[Saved data entries]
----------------

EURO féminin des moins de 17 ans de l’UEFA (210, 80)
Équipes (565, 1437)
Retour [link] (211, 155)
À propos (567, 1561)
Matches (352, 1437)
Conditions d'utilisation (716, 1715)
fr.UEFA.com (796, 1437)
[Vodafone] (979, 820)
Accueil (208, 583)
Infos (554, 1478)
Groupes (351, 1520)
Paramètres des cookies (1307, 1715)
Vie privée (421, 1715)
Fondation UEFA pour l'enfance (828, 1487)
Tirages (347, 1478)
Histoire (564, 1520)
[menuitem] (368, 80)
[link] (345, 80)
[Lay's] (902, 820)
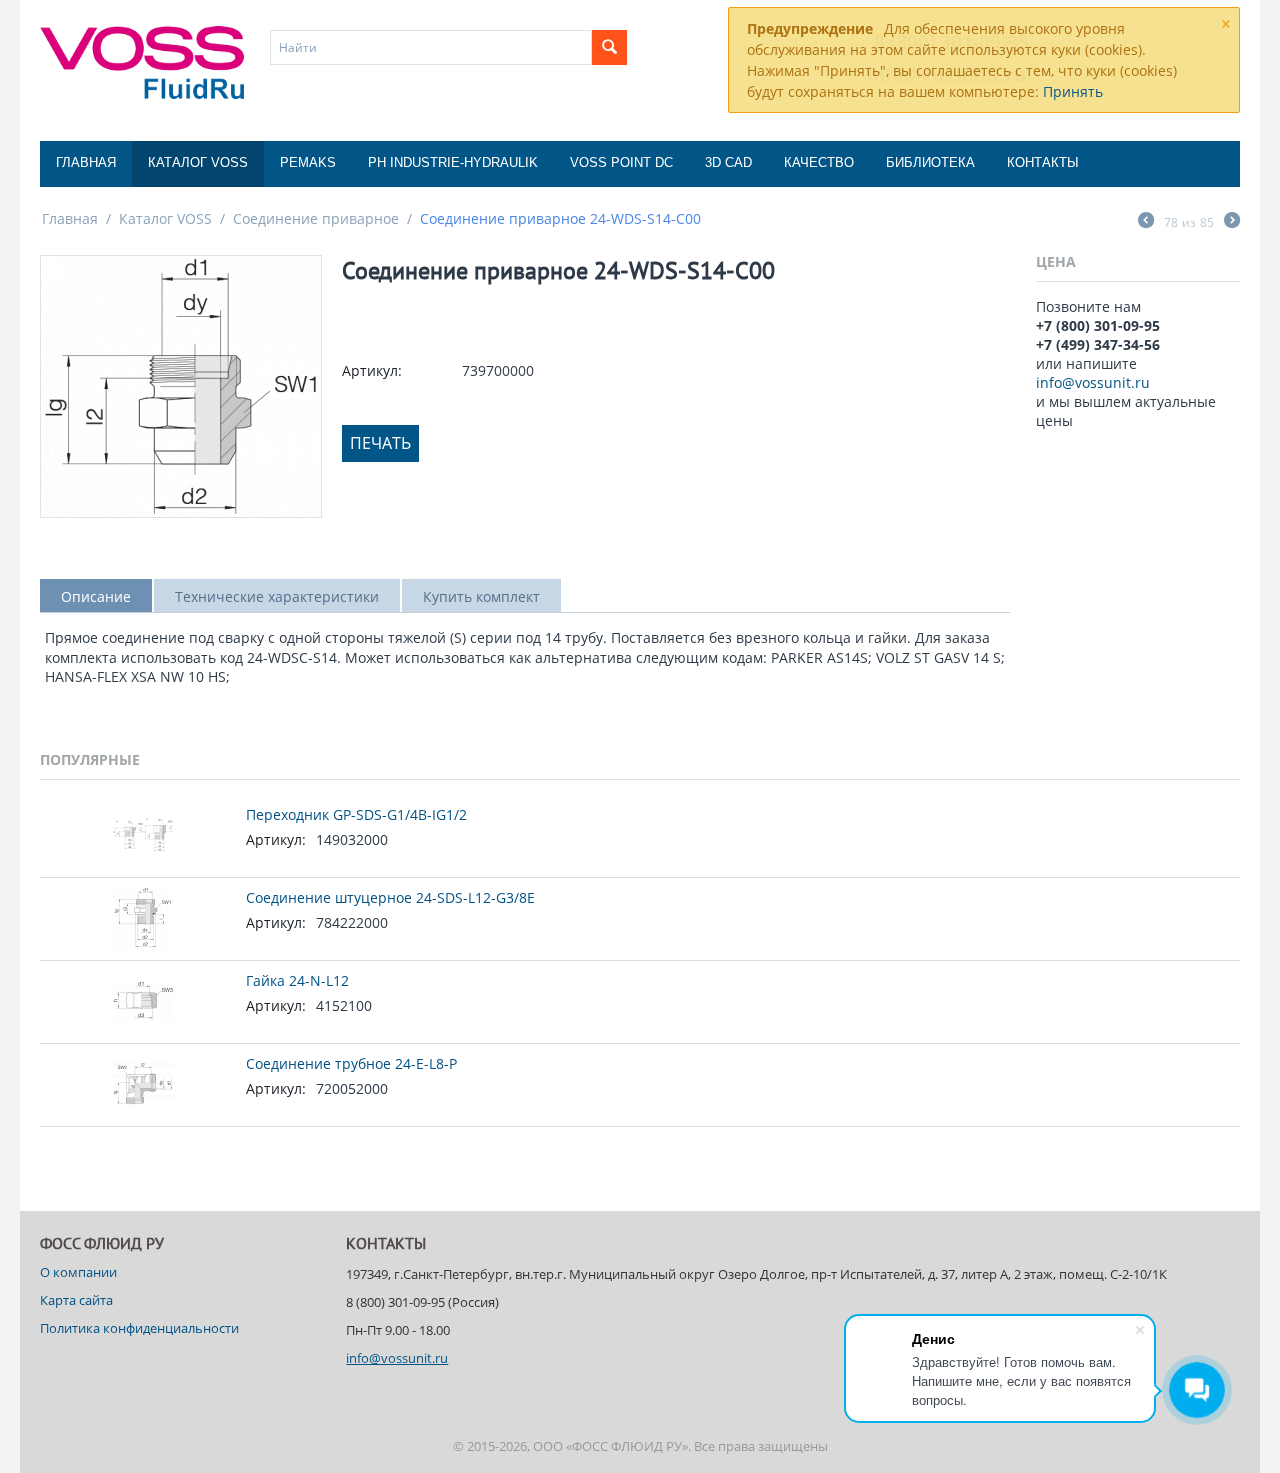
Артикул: (372, 370)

----------------

In the records above, find the line that contains "Matches (352, 1437)". Print it and every later line exactly, omitting the pictures.

Matches (352, 1437)
Conditions d'utilisation (716, 1715)
fr.UEFA.com (796, 1437)
[Vodafone] (979, 820)
Accueil (208, 583)
Infos (554, 1478)
Groupes (351, 1520)
Paramètres des cookies (1307, 1715)
Vie privée (421, 1715)
Fondation UEFA pour l'enfance (828, 1487)
Tirages (347, 1478)
Histoire (564, 1520)
[menuitem] (368, 80)
[link] (345, 80)
[Lay's] (902, 820)
Артикул: (372, 370)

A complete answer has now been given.